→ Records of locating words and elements
┌──

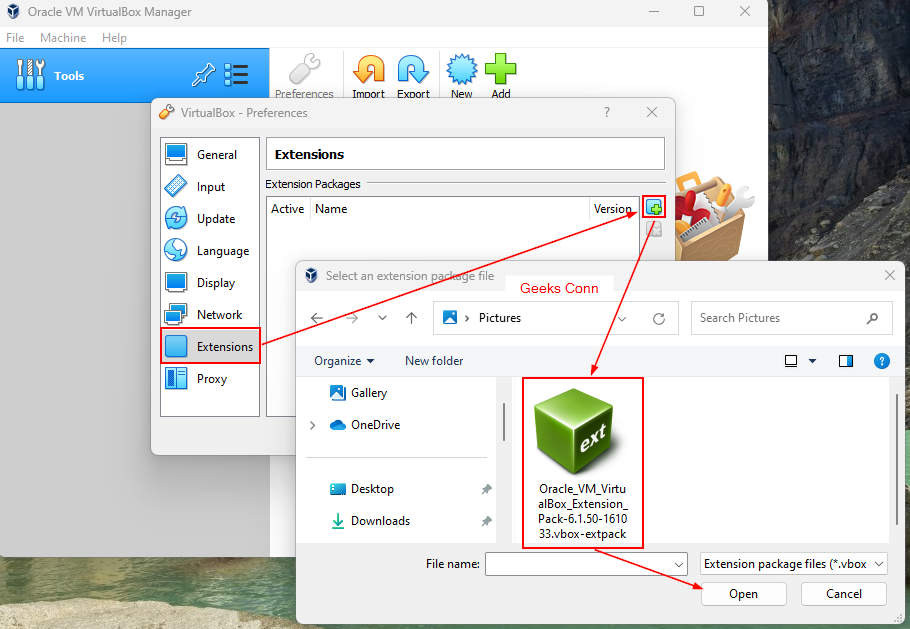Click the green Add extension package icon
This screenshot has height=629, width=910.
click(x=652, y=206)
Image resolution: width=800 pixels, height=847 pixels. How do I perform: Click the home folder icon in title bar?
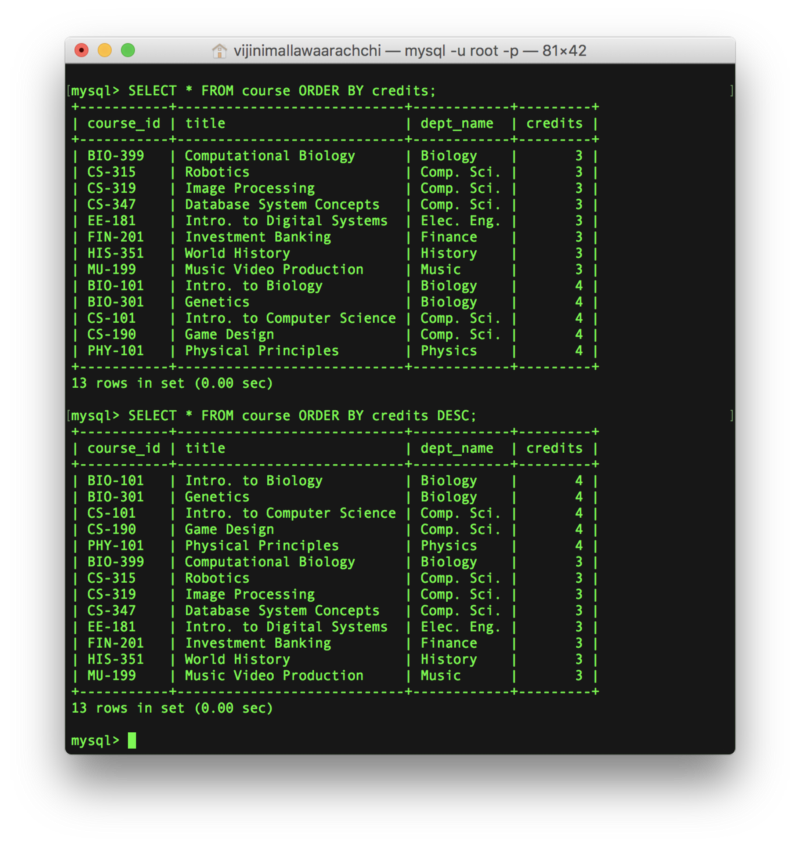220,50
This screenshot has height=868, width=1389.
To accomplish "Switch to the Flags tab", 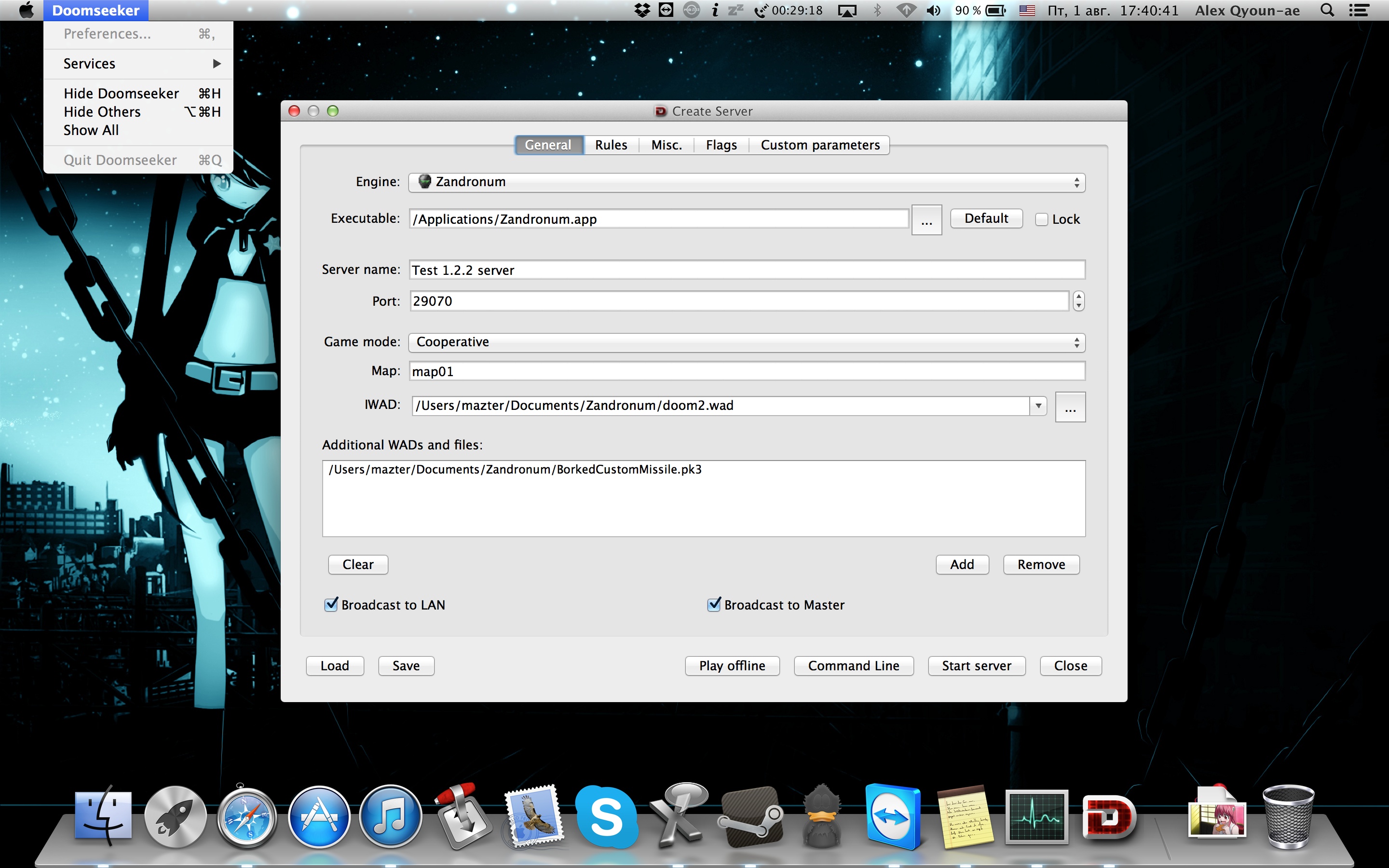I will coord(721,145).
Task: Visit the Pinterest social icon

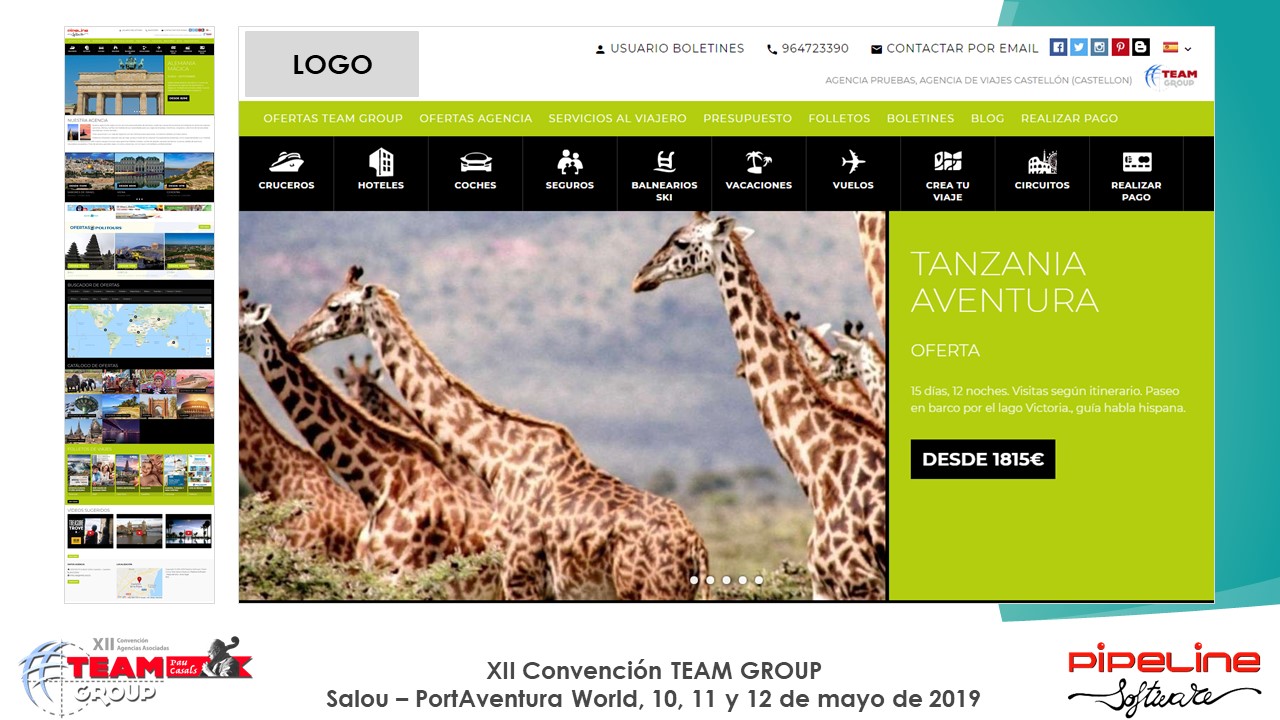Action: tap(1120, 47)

└──
┌──

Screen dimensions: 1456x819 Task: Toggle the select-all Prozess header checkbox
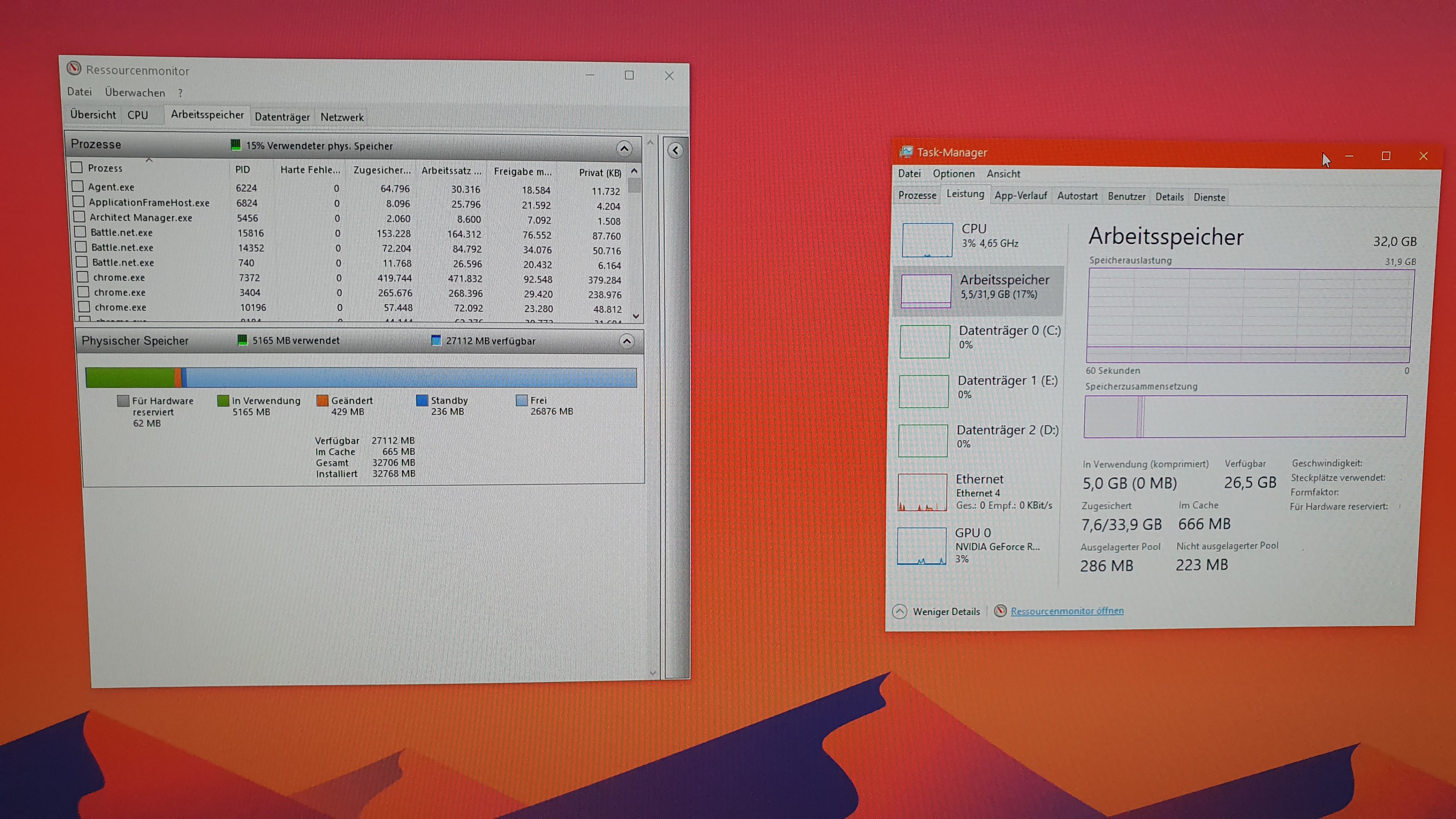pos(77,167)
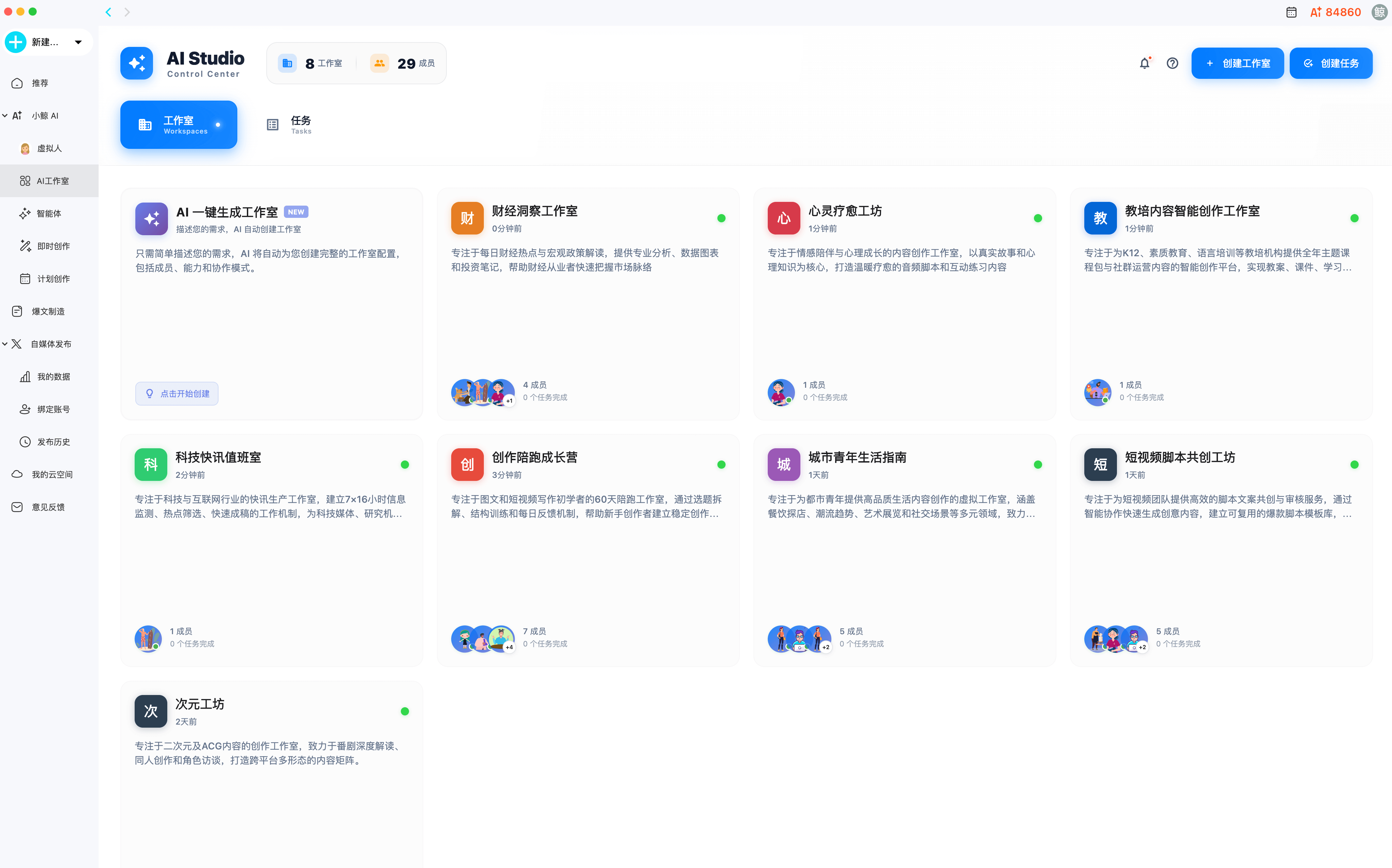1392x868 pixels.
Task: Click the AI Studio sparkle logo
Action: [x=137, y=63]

└──

→ TO DO
Copy the lines starting at the one containing "Screen dimensions: 1456x819" and ending at the one containing "Action: [x=137, y=63]", leaving out the pictures.

→ SOLUTION FOR THIS EXERCISE
Screen dimensions: 1456x819 Task: Toggle the select-all Prozess header checkbox
pos(77,167)
1392x868 pixels.
Task: Click the AI Studio sparkle logo
Action: [x=137, y=63]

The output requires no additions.